— WHAT YOU NEED TO DO —
Please retype every record exactly as it appears, omitting the pictures.

=== RECORD EXTRACTS ===

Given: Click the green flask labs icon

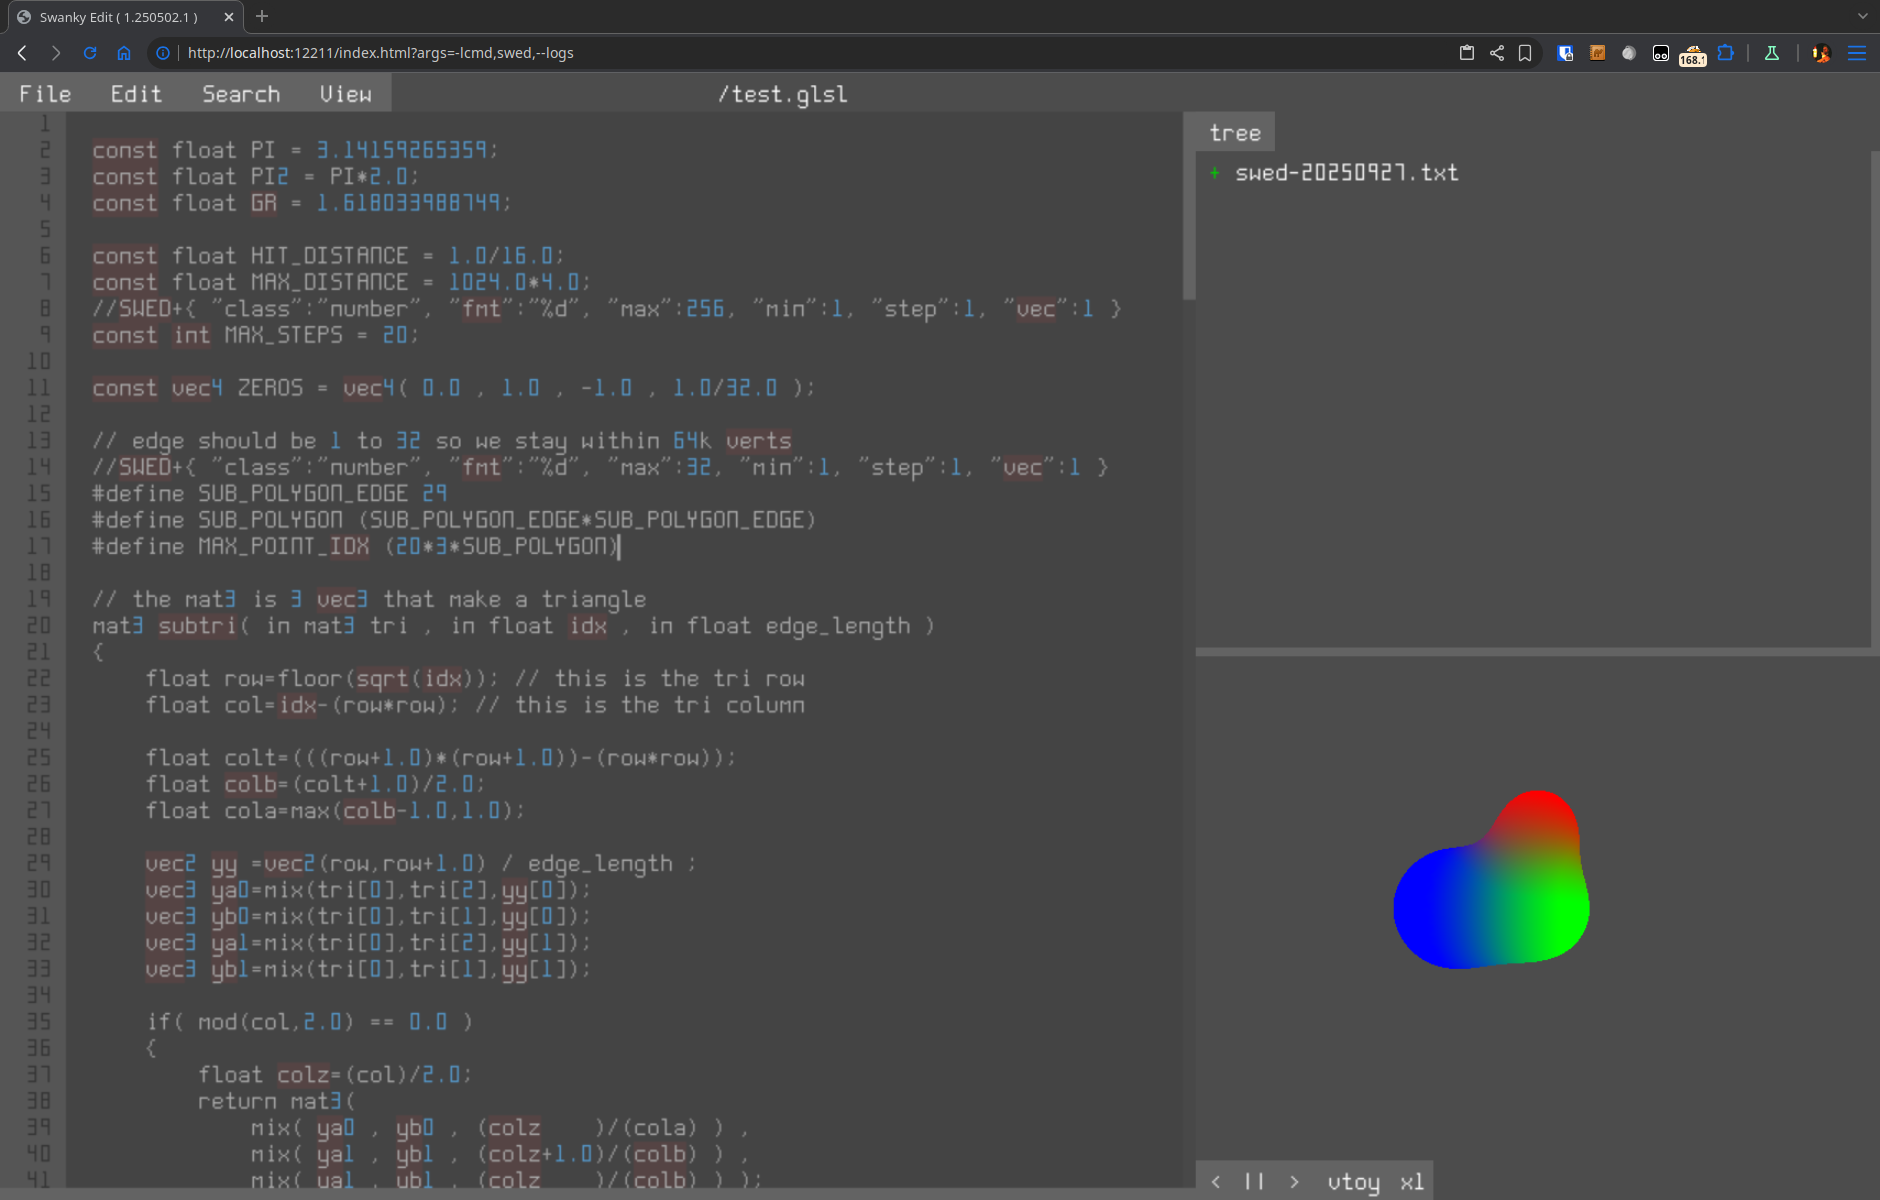Looking at the screenshot, I should pyautogui.click(x=1771, y=53).
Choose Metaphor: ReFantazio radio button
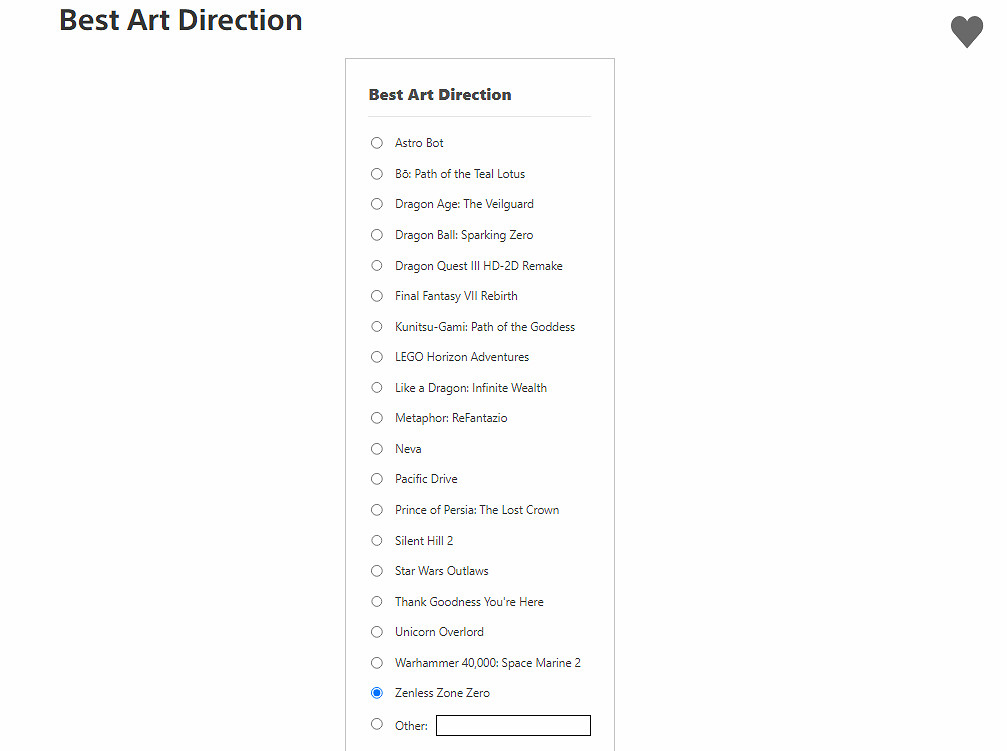Viewport: 1007px width, 751px height. pyautogui.click(x=377, y=418)
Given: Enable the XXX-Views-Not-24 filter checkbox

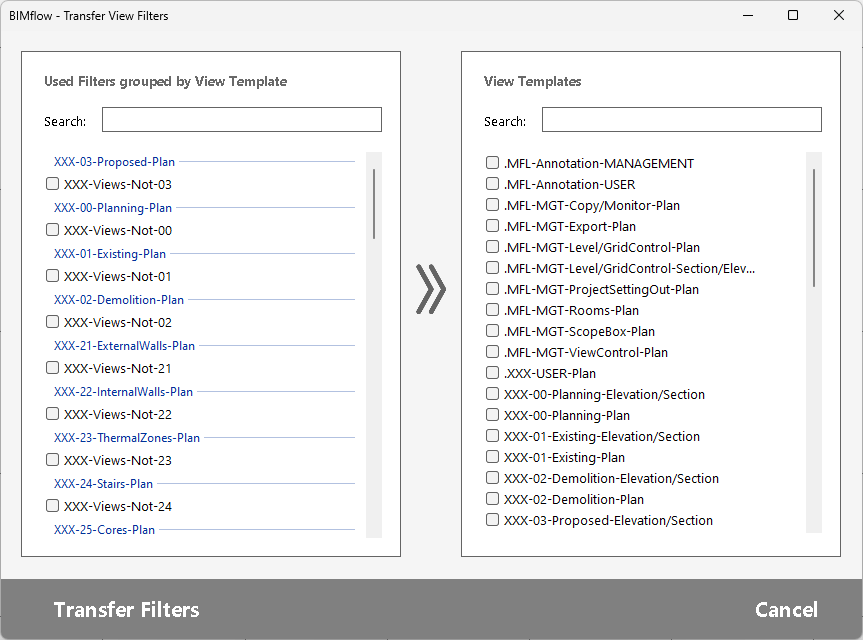Looking at the screenshot, I should tap(53, 506).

===

— SOLUTION TO THIS PROBLEM —
Given: Click the green flask labs icon

Looking at the screenshot, I should pyautogui.click(x=1771, y=53).
Choose Metaphor: ReFantazio radio button
Viewport: 1007px width, 751px height. pyautogui.click(x=377, y=418)
Given: Enable the XXX-Views-Not-24 filter checkbox

Looking at the screenshot, I should tap(53, 506).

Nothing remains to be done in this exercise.